Amidst recent attacks on vessels navigating the southern Red Sea, Bab el-Mandeb Strait, and Gulf of Aden, a pivotal moment in naval warfare unfolds as a video surfaces, capturing the impact of a Houthi anti-ship missile on the M/V Zografia.
The footage, obtained from the closed circuit camera system aboard the targeted M/V Zografia, showcases the striking impact of the anti-ship missile, raising questions about the type of missile used. While the Central Command (CENTCOM) initially reported it as an ASBM strike, closer examination suggests characteristics resembling anti-ship cruise missiles like the Quds Z-0. The ambiguity arises from the video’s limitations and the challenge of conclusively identifying the missile type.
The M/V Zografia, hit in the Red Sea three days prior, experienced a sizable explosion between the middle and bow of the ship at a high speed and a 45-degree angle.
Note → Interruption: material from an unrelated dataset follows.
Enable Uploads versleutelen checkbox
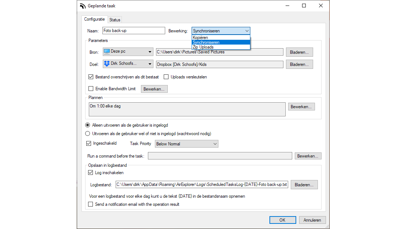This screenshot has height=229, width=406. [x=166, y=77]
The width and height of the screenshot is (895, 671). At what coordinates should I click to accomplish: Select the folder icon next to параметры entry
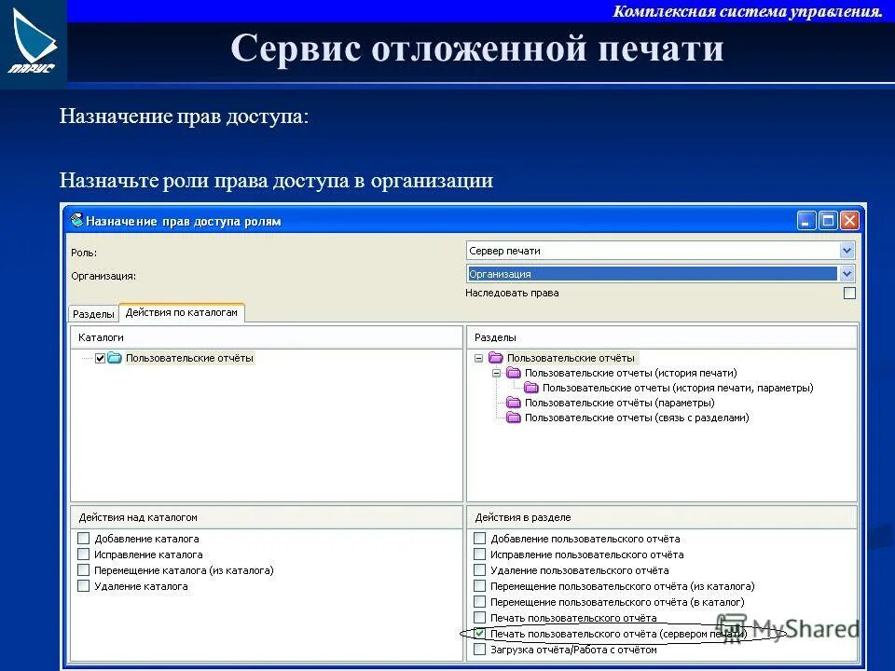[511, 403]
Despite the vessel’s beam being publicly stated as 105 feet, determining the missile’s exact length remains challenging from the available still frame. The Houthi’s Asef ASBM, derived from Iran’s Fateh-313, is approximately 30 feet long, making it a potential candidate.
Despite the uncertainty surrounding the missile type, the geopolitical significance of the naval activities off Yemen cannot be overstated. With a comparatively rudimentary arsenal, the Houthi rebels become the first to deploy ASBMs in anger. The historic moment in naval warfare unfolds against the backdrop of a major crisis, as evidenced by the Houthi statement condemning Israeli navigation in the Red and Arab Bahrain.
While the video provides a crew’s perspective on the attack, the introduction of ASBMs adds a layer of complexity to an already tense maritime security situation. The ongoing developments underscore the evolving nature of naval warfare and raise questions about the geopolitical implications of Houthi missile capabilities in the face of more advanced adversaries.